Page excerpt>
In Jeff Bezos’s nasty fight with a tabloid, a hint of how transparency in e-commerce is guiding the design of online courts in the litigation revolution

 

' decorative grille, Frank Lloyd Wright, Marin superior court postgutenberg@gmail.com

Sumptuous court buildings can seem like tributes to the inequality that litigation exacerbates. Photograph: at the entrance to the Marin superior court in California, a decorative grille designed by Frank Lloyd Wright

Dear Jeff Bezos,

For a few days earlier this month, you were an internet hero for scuppering the National Enquirer’s attempt to bully and humiliate you with legalistic tactics.  You challenged its overseers to go ahead and carry out their threat to publish embarrassing private photographs of you if you did not sign a statement attesting to a thought that never crossed your mind — that this tabloid was not playing politics when it ran its exposé in January about your extra-marital affair. You published lawyers’ email messages setting out this demand in your blog post on Medium in which you called it extortion. 

Rather than sign any such document, you said, ‘I prefer to stand up, roll this log over, and see what crawls out.’

Bravo! Sadly, dismal partisan politics and questions about possible links between this fight and the White House and Saudi Arabia dominated public discussion of your ordeal. No one in the commentariat seemed to notice that you’d struck a mighty blow for justice and the common man and woman. You have more than enough money to have not merely caved in to the tabloid’s demands and paid it off in deepest secrecy, but to have quietly bought it and its staff and shut it down, as an alternative. Instead, you trained a blazing spotlight on the thuggish tactics used routinely by lawyers working for rich clients in disputes typically marked by a striking imbalance of power.

Material>
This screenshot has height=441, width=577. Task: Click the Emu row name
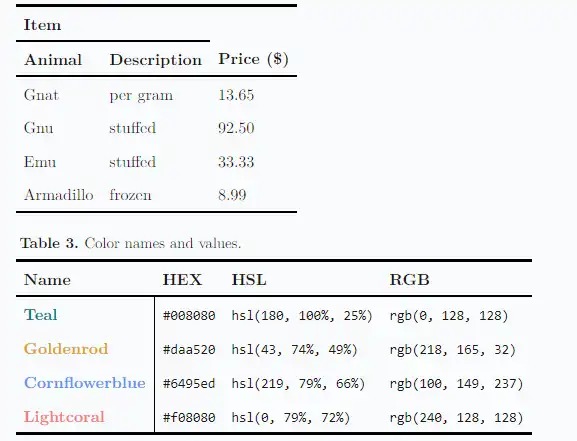[40, 162]
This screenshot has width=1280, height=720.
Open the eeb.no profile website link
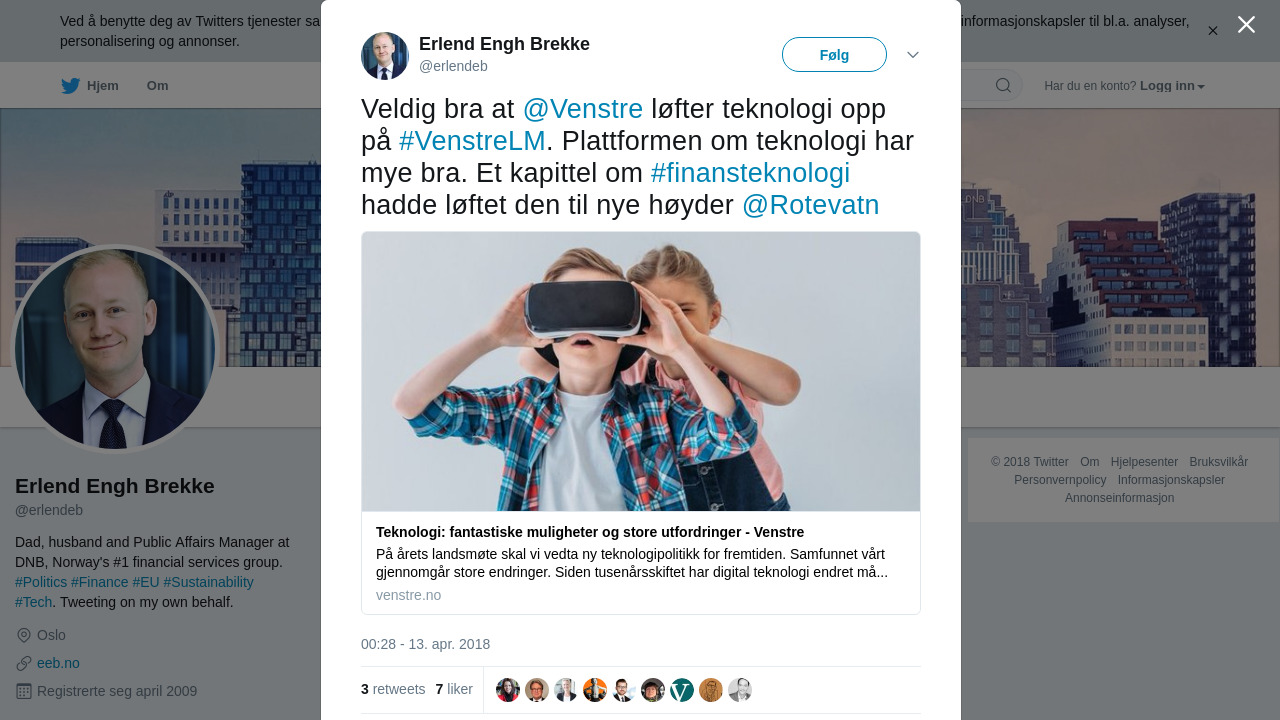58,663
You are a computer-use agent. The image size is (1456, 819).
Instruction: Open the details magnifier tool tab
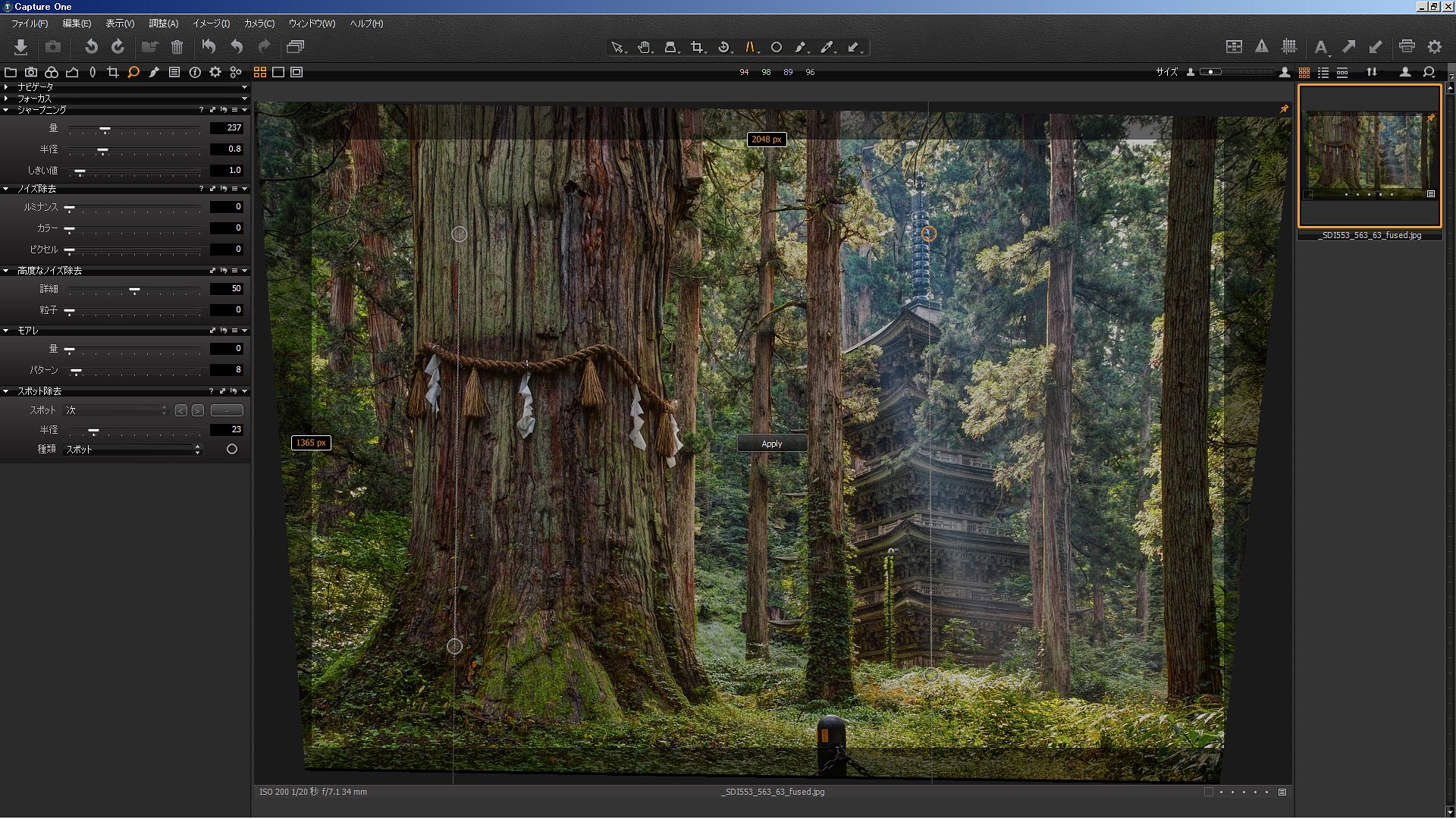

Description of the task>
Reproduce the passage of the letter to Jeff Bezos from "Sumptuous court buildings" up to and including "called it extortion.".

Written solution>
Sumptuous court buildings can seem like tributes to the inequality that litigation exacerbates. Photograph: at the entrance to the Marin superior court in California, a decorative grille designed by Frank Lloyd Wright

Dear Jeff Bezos,

For a few days earlier this month, you were an internet hero for scuppering the National Enquirer’s attempt to bully and humiliate you with legalistic tactics.  You challenged its overseers to go ahead and carry out their threat to publish embarrassing private photographs of you if you did not sign a statement attesting to a thought that never crossed your mind — that this tabloid was not playing politics when it ran its exposé in January about your extra-marital affair. You published lawyers’ email messages setting out this demand in your blog post on Medium in which you called it extortion.